Very few breeders are SURE unless they know both dogs are not carriers of the long gene. 
Just FYI Rotties also carry long coats







interesting dogs to see too.


----------



## DogBuddy (May 2, 2008)

Wow...never saw one (goes off to google)


----------



## Chris Wild (Dec 14, 2001)

> Originally Posted By: Everett54Dogbuddy, longcoats are not a mistake. It is another GSD type presented to us by Mother Nature - just one that is not recognized (yet) in breed rings. And IMO that is their loss (same with the White GSD BTW) and the reason many breeders put huge discounts on them. But some of the best looking GSD's I've seen are long coats-again my opinion.


Considering the *working* heritage of the GSD breed, there are very valid reasons for considering some coat types faulty.

The standard stock coat is the most maintenance free and weather resistent. This is why it is the preferred coat type and the only type allowed under the standard.

A very short stock coat, with little to no undercoat, called a "close coat" or "mole coat" is faulty because the lack of undercoat provides less insulation against heat and cold and less water resistance. Things that are important to a dog working outside in all sorts of weather.

The true long coat (without an undercoat) has the same problem. Lack of water resistence and insulation. Plus, the long outer coat is more prone to matting, picking up burrs, etc... if the dog is out running around in fields or woods all day. 

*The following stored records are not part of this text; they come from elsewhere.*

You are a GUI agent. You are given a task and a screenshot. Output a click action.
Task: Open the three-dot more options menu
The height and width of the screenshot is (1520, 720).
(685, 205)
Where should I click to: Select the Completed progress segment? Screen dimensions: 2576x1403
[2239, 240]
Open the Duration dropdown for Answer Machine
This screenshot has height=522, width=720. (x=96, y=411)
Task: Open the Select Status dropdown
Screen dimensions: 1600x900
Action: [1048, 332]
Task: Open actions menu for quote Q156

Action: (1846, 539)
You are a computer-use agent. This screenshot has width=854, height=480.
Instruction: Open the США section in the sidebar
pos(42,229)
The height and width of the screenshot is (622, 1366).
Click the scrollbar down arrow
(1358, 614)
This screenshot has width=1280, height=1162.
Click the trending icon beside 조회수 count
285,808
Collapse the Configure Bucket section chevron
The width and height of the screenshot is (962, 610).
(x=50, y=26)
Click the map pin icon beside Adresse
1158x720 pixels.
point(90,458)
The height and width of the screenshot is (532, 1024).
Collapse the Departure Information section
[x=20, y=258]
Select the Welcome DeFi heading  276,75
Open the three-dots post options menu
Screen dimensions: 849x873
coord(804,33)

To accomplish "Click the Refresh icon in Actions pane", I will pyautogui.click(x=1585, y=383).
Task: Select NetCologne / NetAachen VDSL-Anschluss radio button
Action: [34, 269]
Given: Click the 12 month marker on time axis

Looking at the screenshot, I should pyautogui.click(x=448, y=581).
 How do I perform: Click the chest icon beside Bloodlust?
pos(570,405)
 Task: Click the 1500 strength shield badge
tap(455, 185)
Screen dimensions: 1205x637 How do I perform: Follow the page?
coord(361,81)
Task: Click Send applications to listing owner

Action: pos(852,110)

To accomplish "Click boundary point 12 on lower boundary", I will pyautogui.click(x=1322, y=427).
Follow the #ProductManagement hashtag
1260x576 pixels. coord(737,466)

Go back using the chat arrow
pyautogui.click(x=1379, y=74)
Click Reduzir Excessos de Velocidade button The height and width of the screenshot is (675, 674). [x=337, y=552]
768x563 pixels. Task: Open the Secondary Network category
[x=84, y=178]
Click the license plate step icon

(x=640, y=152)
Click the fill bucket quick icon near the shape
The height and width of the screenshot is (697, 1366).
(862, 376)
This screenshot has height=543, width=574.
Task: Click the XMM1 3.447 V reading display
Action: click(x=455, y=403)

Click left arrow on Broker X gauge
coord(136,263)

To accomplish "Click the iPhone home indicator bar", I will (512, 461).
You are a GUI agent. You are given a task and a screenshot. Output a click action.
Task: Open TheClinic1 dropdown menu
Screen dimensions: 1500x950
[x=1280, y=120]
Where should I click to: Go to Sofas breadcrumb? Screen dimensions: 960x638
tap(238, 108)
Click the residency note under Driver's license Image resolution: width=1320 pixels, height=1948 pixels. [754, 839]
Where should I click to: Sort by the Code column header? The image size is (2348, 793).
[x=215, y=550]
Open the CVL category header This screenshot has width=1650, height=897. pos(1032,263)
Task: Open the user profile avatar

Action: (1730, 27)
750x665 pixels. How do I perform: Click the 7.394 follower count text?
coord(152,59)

The long stock coat (long coat with an undercoat) used to be accepted under the standard, and in 2009 it will be accepted again, though was still never considered desireable, only permissable. The presence of undercoat ensures proper insulation and water reistence, but that longer outer coat still means more chance of matting, burrs, etc... compared to a standard stock coat. So while a dog with a long stock coat working outside in all sorts of weather wouldn't be as handicapped as a mole coat or long coat, it is still not as low maintenance as a standard stock coat.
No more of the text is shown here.